Carlos Amorales. Living on the outside of one’s own home

Museo Amparo

July 22, 2010

Carlos Amorales.
Living on the outside of one’s own home

In dialogue with Benjamín Mayer Foulkes
Curated by Michel Blancsubé
May – September 2010

2 Sur 708, Centro Histórico
Puebla, Pue., 72000
Mexico
difusion [​at​] museoamparo.com
www.museoamparo.com

Carlos Amorales began his career in the mid-90s with the creation of the identity loan project titled Amorales, a fictitious personality constructed as a substitute for his own public identity. Later, he introduced wrestling into the art world as a space for reflection on the competitive nature of the artist in the contemporary world. Between 1996 and 2003, he developed works in relation to this public representation of the struggle between good and evil: Ray Rosas (Fragments from a Conversation), Amorales Interim, and Arena Dos de Mayo, a trilogy of videos from 1997 evoke this period of his career.

Between 2000 and 2010, Amorales produced almost 3,000 digital graphic elements as part of his Liquid Archive, in which birds, spider webs, and butterflies are some of the recurring motifs. The Dark Mirror Sculpture, a 13-foot fragmented bird; One Mile String, a shattered mirror in the form of a spider-web; Black Cloud, a cloud of 6,000 butterflies; and the double projection Useless Wonder are some of the works created upon the activating of this archive.

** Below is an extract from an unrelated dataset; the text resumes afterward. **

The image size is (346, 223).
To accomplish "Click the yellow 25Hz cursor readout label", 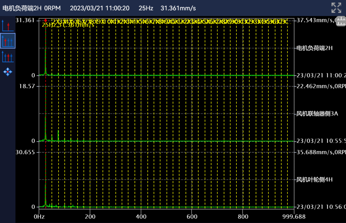I will (x=68, y=25).
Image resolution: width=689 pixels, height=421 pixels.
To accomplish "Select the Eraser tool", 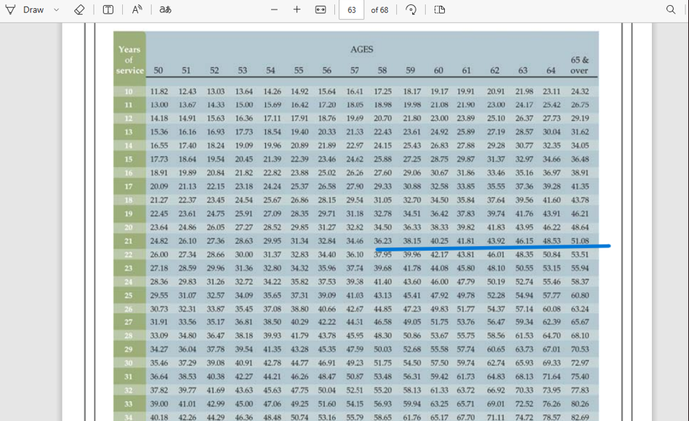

The invitation that Museo Amparo made to the artist with the purpose of creating work related to its pre-Hispanic collection provoked Amorales to question his own visual language. This confrontation with Mexico´s national history, as well as the rhetoric involved in its institutional presentation gave way to a series of statements used by the artist to propose a contemporary reading of the pre-Hispanic collection.

This resulted in four new works which function synergistically using two short films as centerpoints: Herramientas de trabajo (Work Tools) a black and white animation that deconstructs the Liquid Archive and its methodology, and the second La hora nacional (The National Hour), a color film with sound that is a reflection on the pre-Hispanic collection and proposes a radical rupture from the institutional interpretation of Mexican history. In addition to the films, El estudio por la ventana (The Studio by the Window) displays graffiti on the original walls of the Museum using stencils designed by the artist based on various images of the Liquid Archive. Lastly, using the image of an eagle’s head as a metaphor for the decapitation of power, Incorruptible is a sculptural work that synthesizes the formal fusion between a specific Mayan style and the artist’s graphic work; both are laid along the walls and floors between the above-described films.